Introduction: Freelancing in Myanmar — Talent, Tax Law, and Extraordinary Challenges

Myanmar has a population of approximately 54 million people, a young and growing technology workforce, and a history — particularly in major urban centres like Yangon and Mandalay — of freelance work in software development, graphic design, content creation, translation, and digital marketing serving international clients.

The formal tax framework governing freelancers is relatively straightforward on paper: personal income tax (PIT) at progressive rates of 0%–25%, a 5% Commercial Tax on business services, and a business registration requirement. For international service income, there is a requirement to remit in the currency earned.

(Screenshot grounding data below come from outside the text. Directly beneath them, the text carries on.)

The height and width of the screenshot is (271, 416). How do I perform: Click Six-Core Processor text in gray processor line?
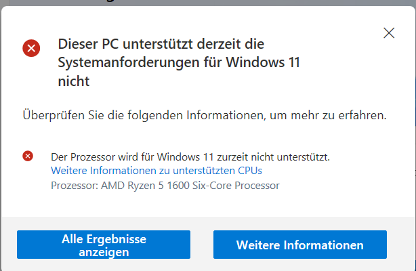tap(236, 185)
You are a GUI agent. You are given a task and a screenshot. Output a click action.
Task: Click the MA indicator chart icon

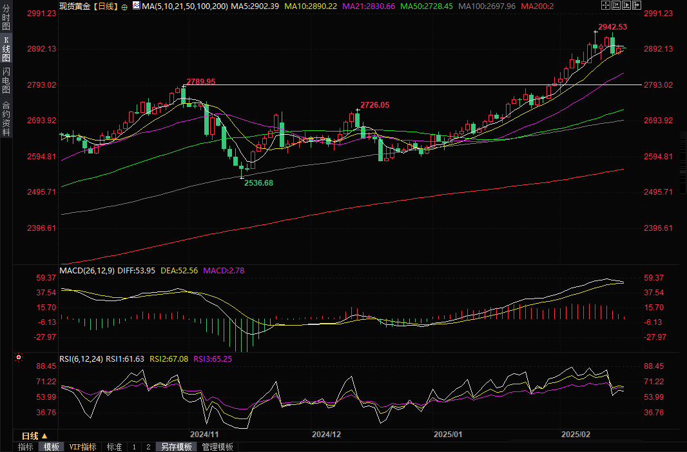(135, 6)
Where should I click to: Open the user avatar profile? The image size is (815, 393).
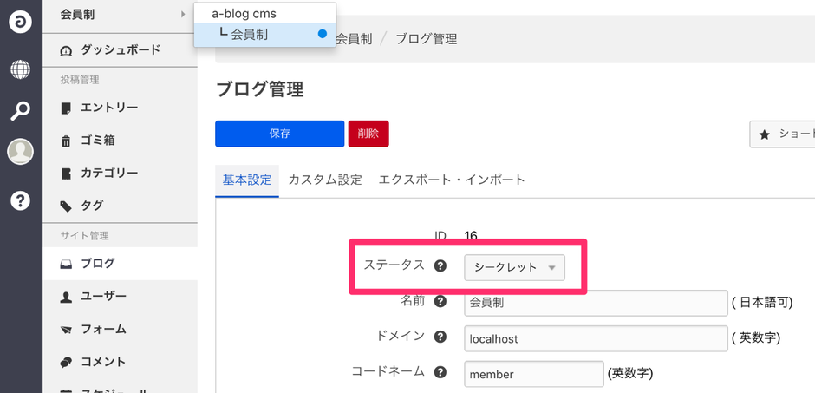(x=20, y=152)
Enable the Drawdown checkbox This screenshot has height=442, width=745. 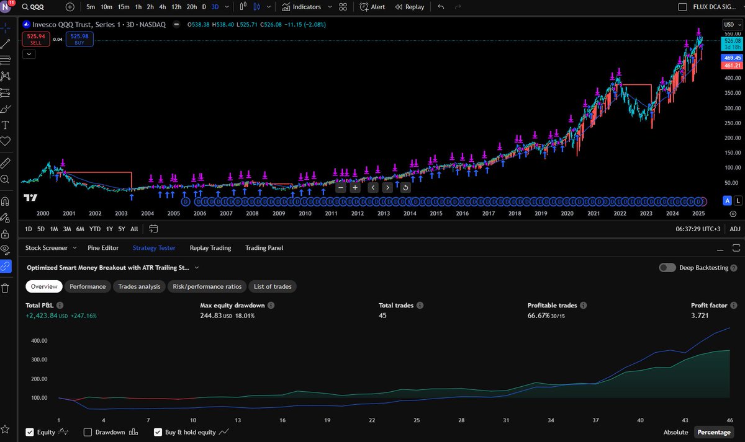[x=88, y=432]
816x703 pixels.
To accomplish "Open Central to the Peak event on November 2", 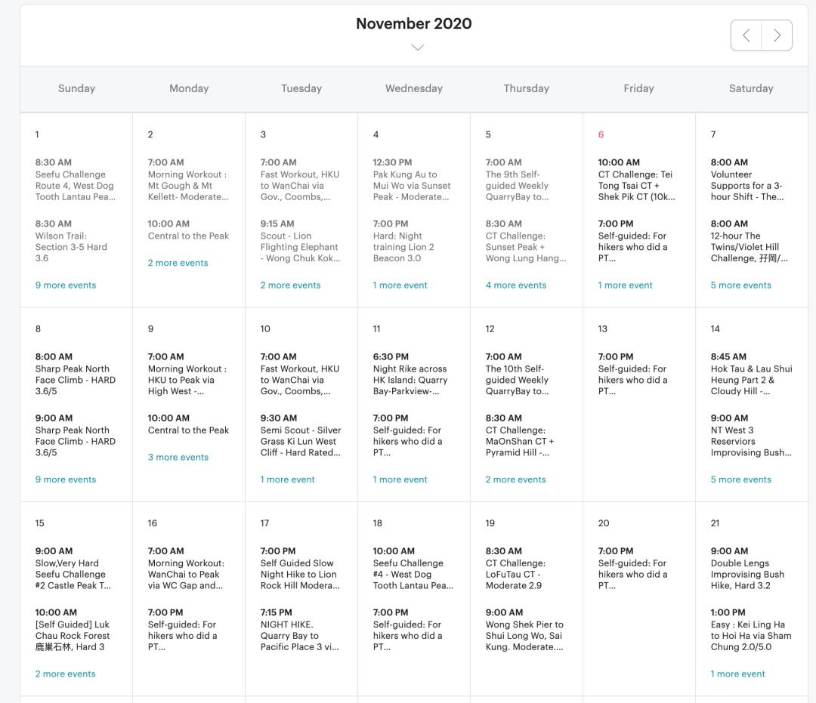I will click(188, 236).
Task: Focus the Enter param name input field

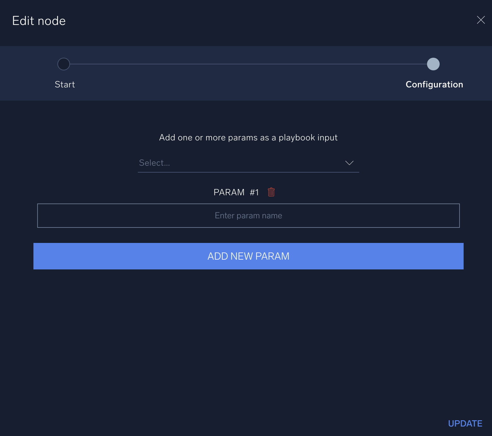Action: [248, 215]
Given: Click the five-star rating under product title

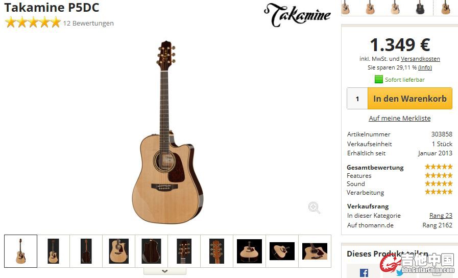Looking at the screenshot, I should tap(33, 22).
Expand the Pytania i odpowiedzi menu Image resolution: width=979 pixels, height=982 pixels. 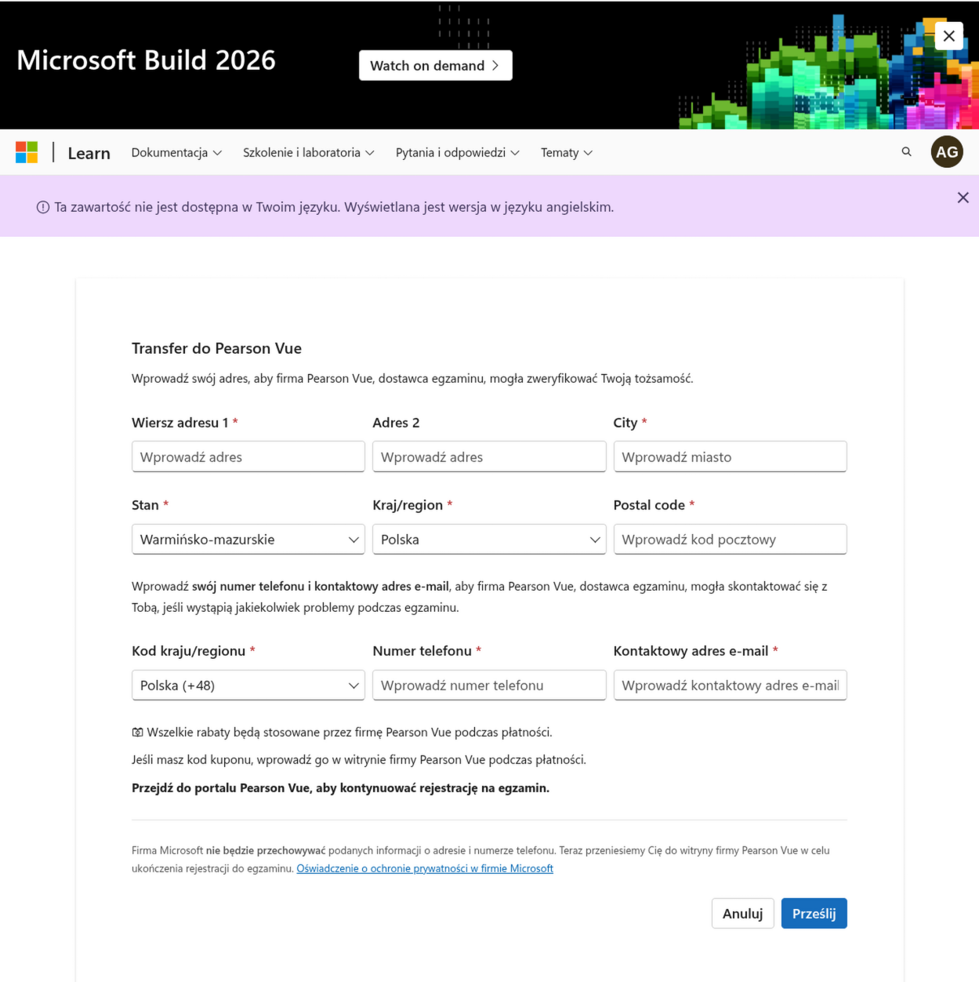pyautogui.click(x=457, y=153)
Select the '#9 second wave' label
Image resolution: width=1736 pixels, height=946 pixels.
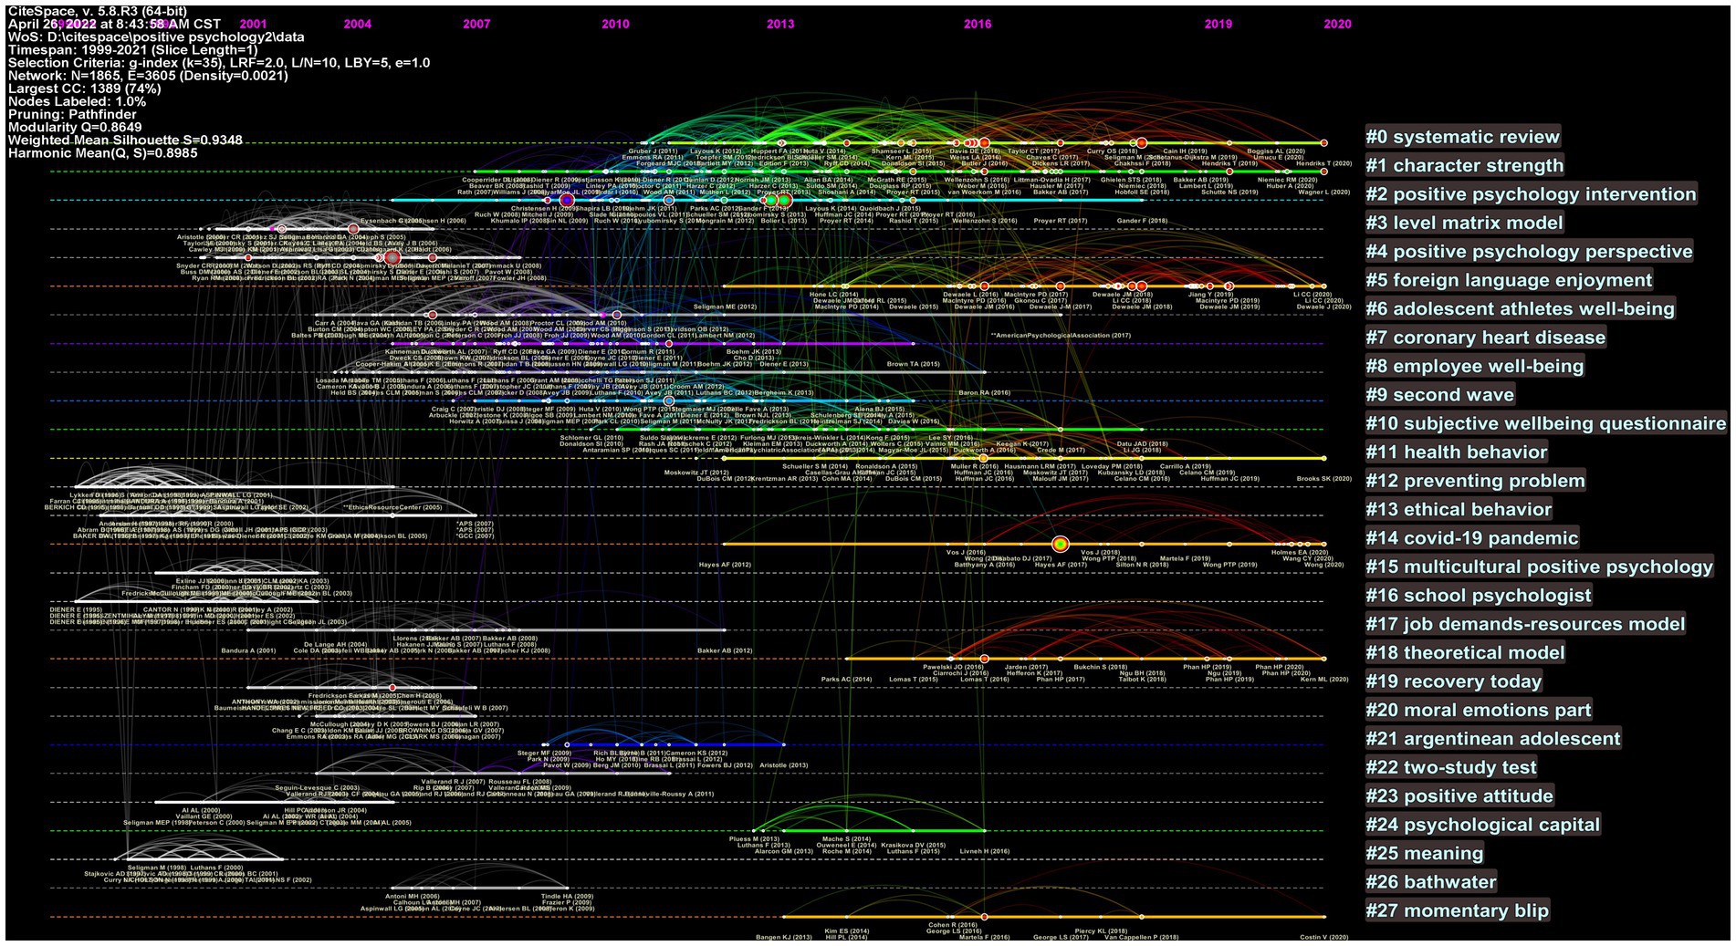point(1439,394)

In practice, however, the environment for remote and international freelancing in Myanmar in 2025–2026 is shaped by factors far outside the tax code:

  • Internet shutdowns: As of 2025, Freedom House scored Myanmar 9/100 for internet freedom — among the world’s worst. Over 138 townships had faced mobile and internet shutdowns. A March 2025 earthquake in Mandalay further damaged telecommunications infrastructure.
  • VPN restrictions: VPNs were blocked in May 2024. The 2025 Cybersecurity Law, effective July 2025, requires VPN service providers to obtain government licences and imposes prison terms for unlicensed operation.
  • Currency collapse: The Myanmar Kyat (MMK) has lost the vast majority of its pre-coup value. The official exchange rate and black market rate diverge significantly. Tax law requires payments to be made in the currency in which income was earned — meaning USD-earning freelancers technically pay tax in USD.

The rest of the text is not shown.